December 2025
Hope Beyond Hope
Follow Me: Biblical Practices for Faithful Living
For Advent this year, we will continue our look at spiritual disciplines by focusing on hope. As I think about this word and its importance for us, a particular phrase comes to mind.
Have you ever heard someone say they were hoping against hope? At first, it feels redundant, oxymoronic, and nonsensical, but I understand it to mean that you inexplicably find yourself hopeful despite evidence to the contrary.
You may or may not know, but the phrase comes from the Bible. Paul uses it when he is talking about Abraham, who, despite very real biological challenges of being in his 90’s hoped against hope that he would be the father of many nations (Romans 4:18).
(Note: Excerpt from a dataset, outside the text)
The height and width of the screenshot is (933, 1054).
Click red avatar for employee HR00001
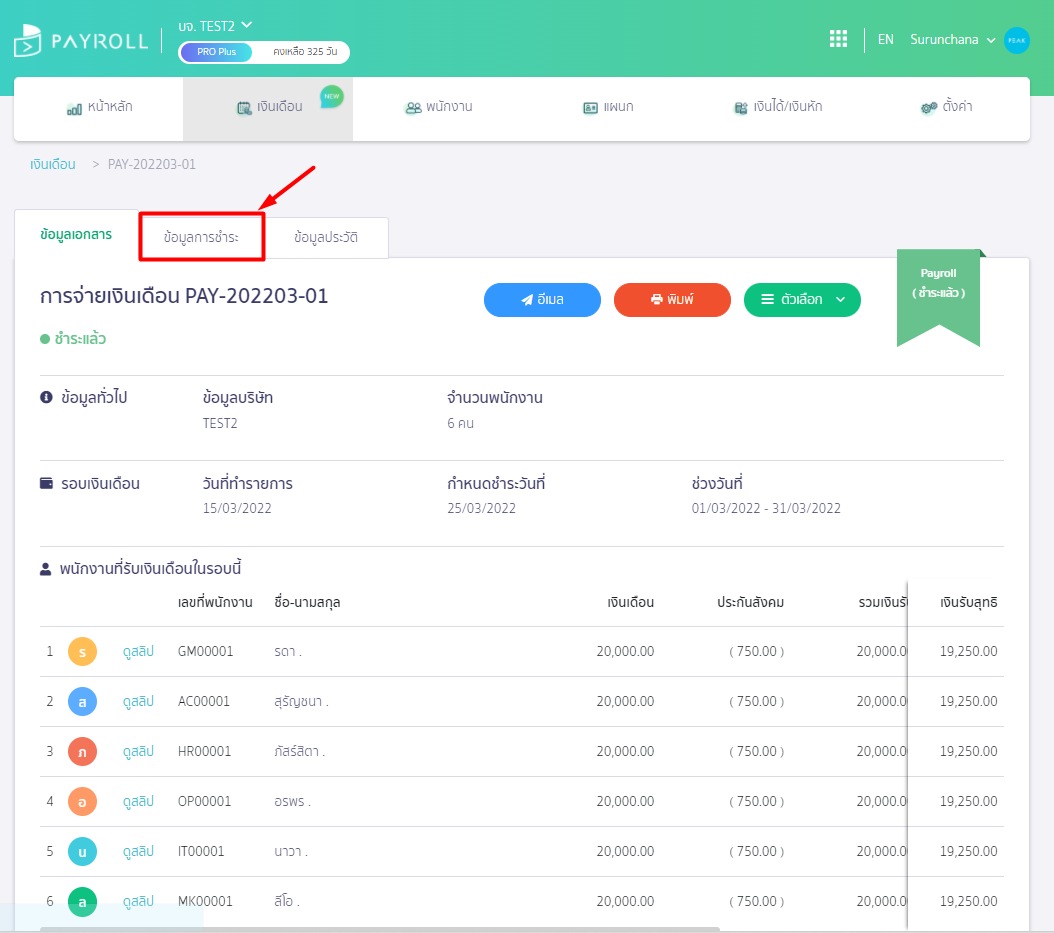tap(82, 752)
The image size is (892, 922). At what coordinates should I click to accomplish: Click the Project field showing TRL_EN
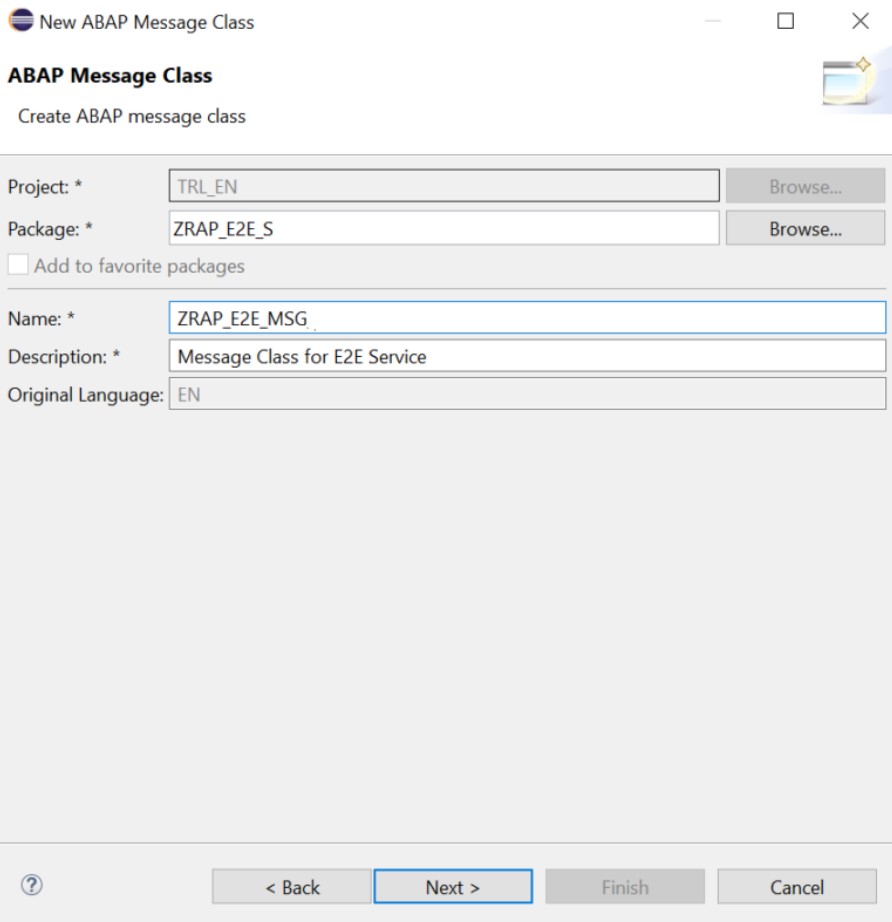(444, 187)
The phrase can also be translated another way: ‘hope beyond hope.’ But either way, a hope against another hope, or a hope beyond a hope, gets me thinking about the different kinds of hope we experience, and also their sources.
On one hand, there are things that I hope for. I hope for a great holiday season with my family. I hope I’ll finish my Doctorate in Ministry degree in 2026. I hope I don’t get cancer. Those things usually come from an internal desire. Abraham hoped he would have kids. But alas, sometimes our hopes don’t work out.
But then, some things also come from the outside to give us hope. Like things that might surprise us and challenge our expectations. Like when someone is full of gratitude despite a very difficult circumstance. Or when you see someone doing something incredibly generous. Or when someone on the opposite end of the political spectrum goes against the party line because of an internal ethic. Those moments can infect you. Change your thinking. Your posture. Your heart.
The Bible is full of these stories. God’s promise to Abraham that he would have a child. God’s promise to free the people from slavery. Isaiah’s word that a new baby will be a Wonderful Counselor, Mighty God, Everlasting Father, Prince of Peace. Stories that counteract our pessimism, cynicism, skepticism…our despair. Stories that awaken our sense of hope, even when you’ve lost your own source of it. A hope beyond hope.
I don’t want to sound cheesy here. Like I’m just trying to rekindle that holiday magic. Rather, I suppose what I’m trying to get at is that the stories we tell this time of year are all more important for us to retell and remember the farther away our hope feels.
This Advent, my prayer is that we would discover a hope beyond our own. A hope that, despite our doubts and fears, might transform us into hopeful people. Even when, or maybe, especially when, it seems absurd.